- **Exercise task a**: Filter the entries below, copying every line that holds the string "Viewport". Case counts.

##### Passage given #####

December 17th, 2002


(no subject)

Pardon me, do you have any gray poupon but I'm trying not to stress here.

Really. I'm doing a bang-up job of it, too.

  • Current Music
    breath goes in, breath goes out, breath goes in, breath...


Some say that ever 'gainst that season comes
Wherein our Saviour's birth is celebrated,
The bird of dawning singeth all night long;
And then, they say, no spirit can walk abroad;
The nights are wholesome; then no planets strike,
No fairy takes, nor witch hath power to charm,
So hallow'd and so gracious is the time.

Hamlet, I, i 157

Many many years ago, before the advent of advertising and the shopping mall, the seven days before and after the winter solstice were considered a time of calm and tranquility, and were known as Halcyon Days.

It was during this time that the Hellenic1 Goddess Halcyone (Alcyone) was honored.

Most people would leave mention of Halcyone at that. But not me.

Halcyone's story is a beautiful and tragic tale. She was married to the just and handsome Ceyx, King of Thessaly, son of Hesperus.

Their love for each other was immeasurable. Some sources even say that they called themselves "Zeus" and "Hera"2, and that it was Zeus's anger at this that caused their tragedy. But that sounds like tabloid-talk to me, so I'd take it with a grain of salt.

##### Data provided #####

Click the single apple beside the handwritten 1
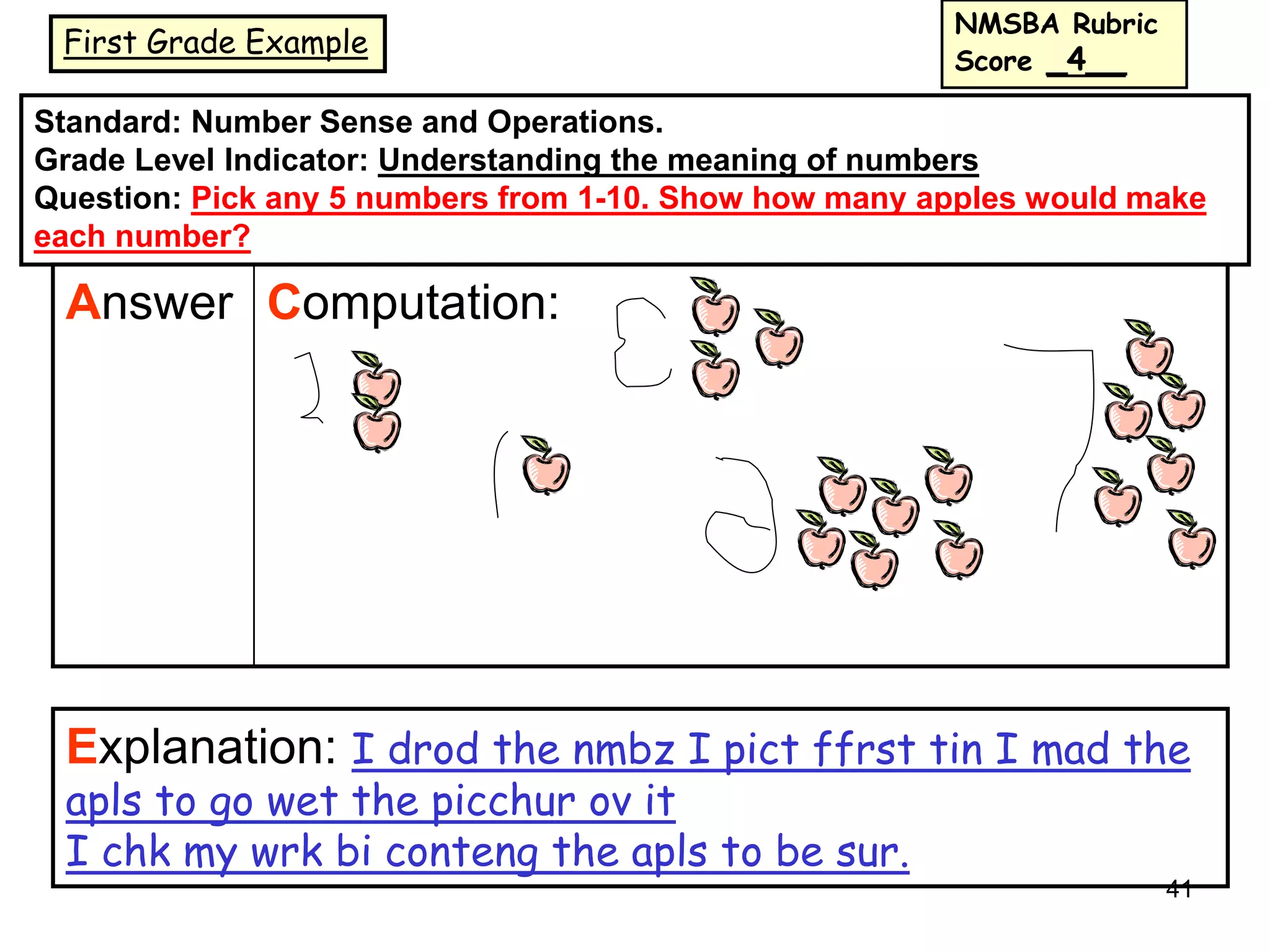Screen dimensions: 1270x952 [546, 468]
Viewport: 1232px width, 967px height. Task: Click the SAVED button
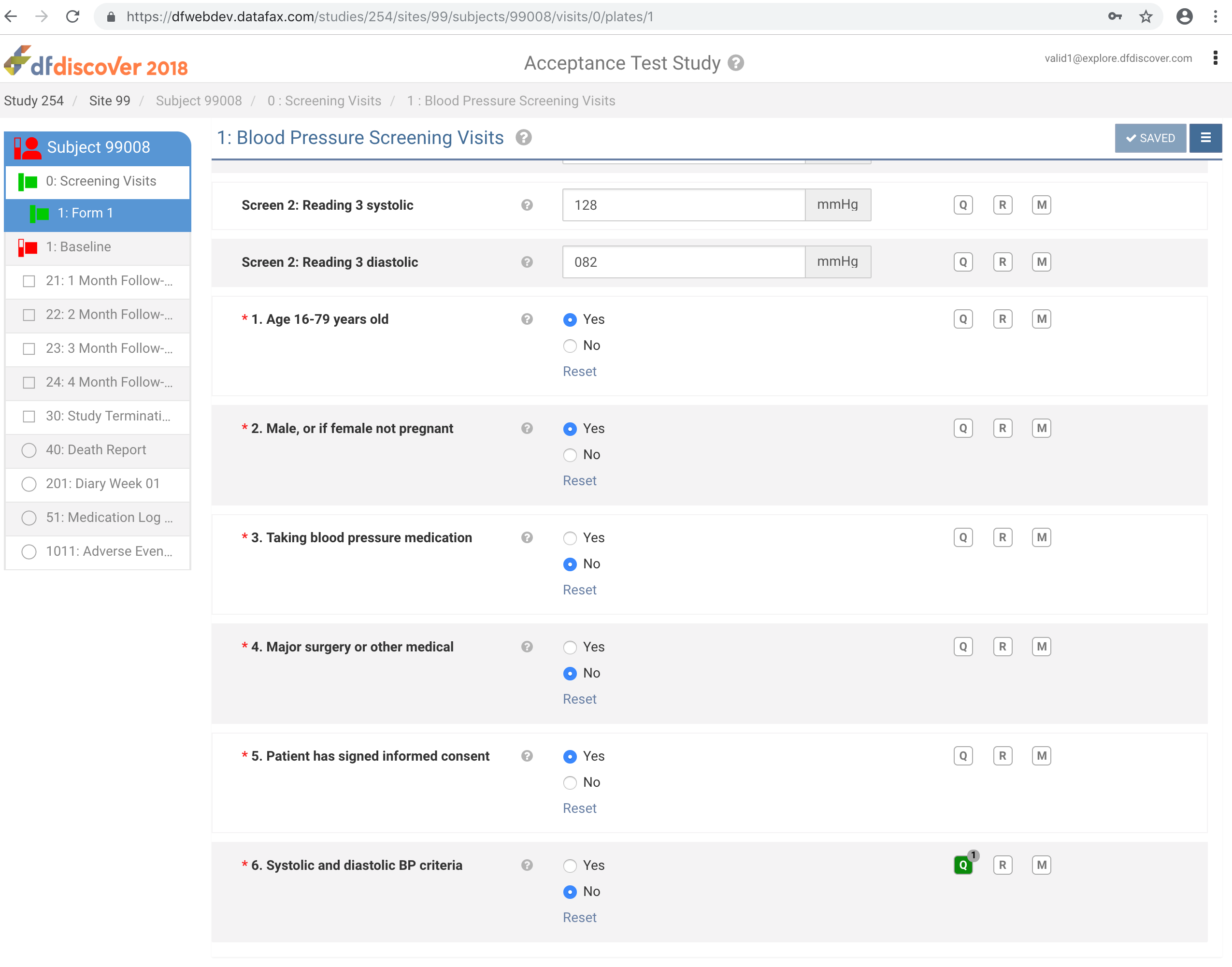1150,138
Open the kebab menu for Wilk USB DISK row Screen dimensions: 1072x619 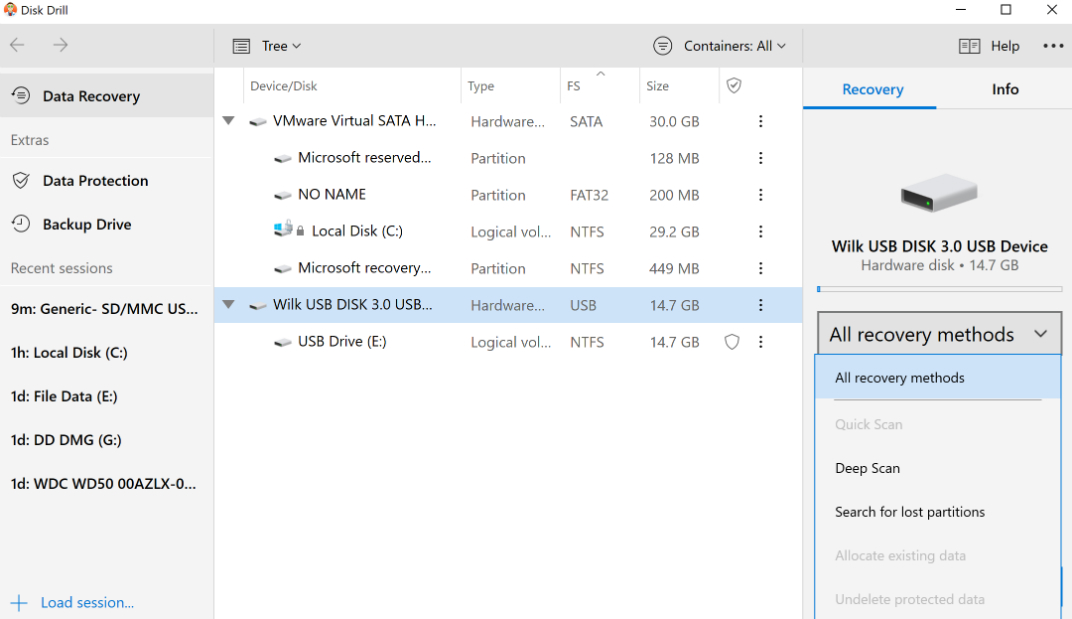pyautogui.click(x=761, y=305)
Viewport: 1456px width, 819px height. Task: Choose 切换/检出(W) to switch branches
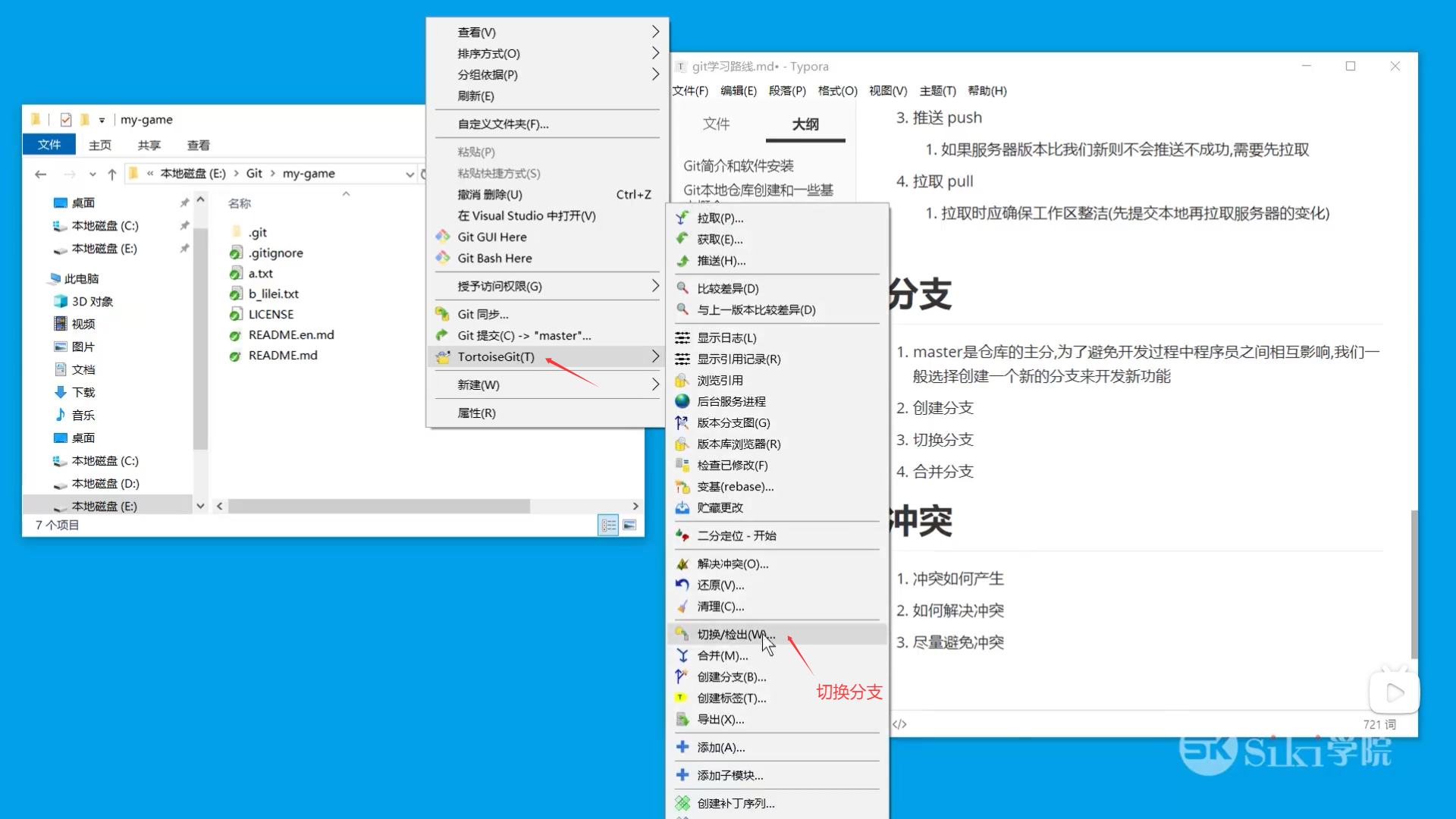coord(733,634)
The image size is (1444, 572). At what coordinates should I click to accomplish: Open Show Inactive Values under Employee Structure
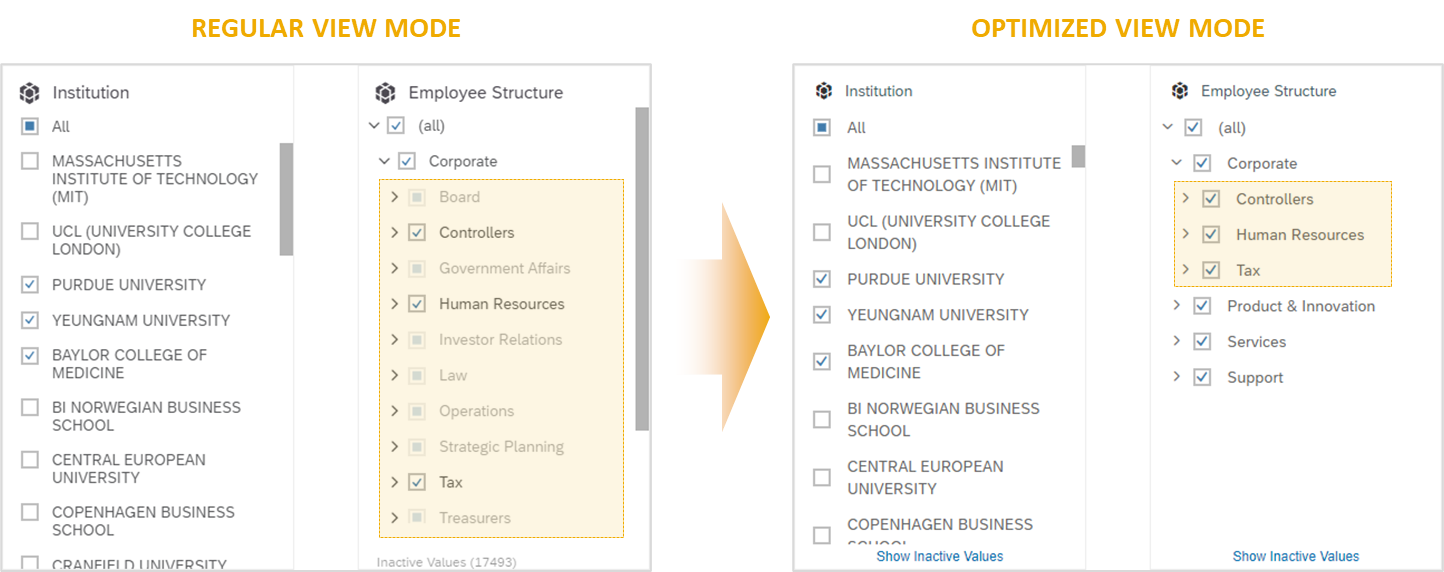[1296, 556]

#####

- **Exercise task b**: Summarize the December 17th, 2002 post in two sentences.

- **Full output a**:
Viewport: 1232px width, 967px height. Task: Click the SAVED button
Viewport: 1456px width, 819px height. Task: Choose 切换/检出(W) to switch branches

- **Full output b**: The post opens with the writer trying not to stress, quotes a passage from Hamlet about the season when the Saviour's birth is celebrated, and explains that the seven days before and after the winter solstice were once known as Halcyon Days, when the Hellenic Goddess Halcyone was honored. Her story is called a beautiful and tragic tale: she was married to Ceyx, King of Thessaly, and their love was immeasurable, though the writer dismisses as tabloid-talk the claim that they called themselves "Zeus" and "Hera" and that Zeus's anger caused their tragedy.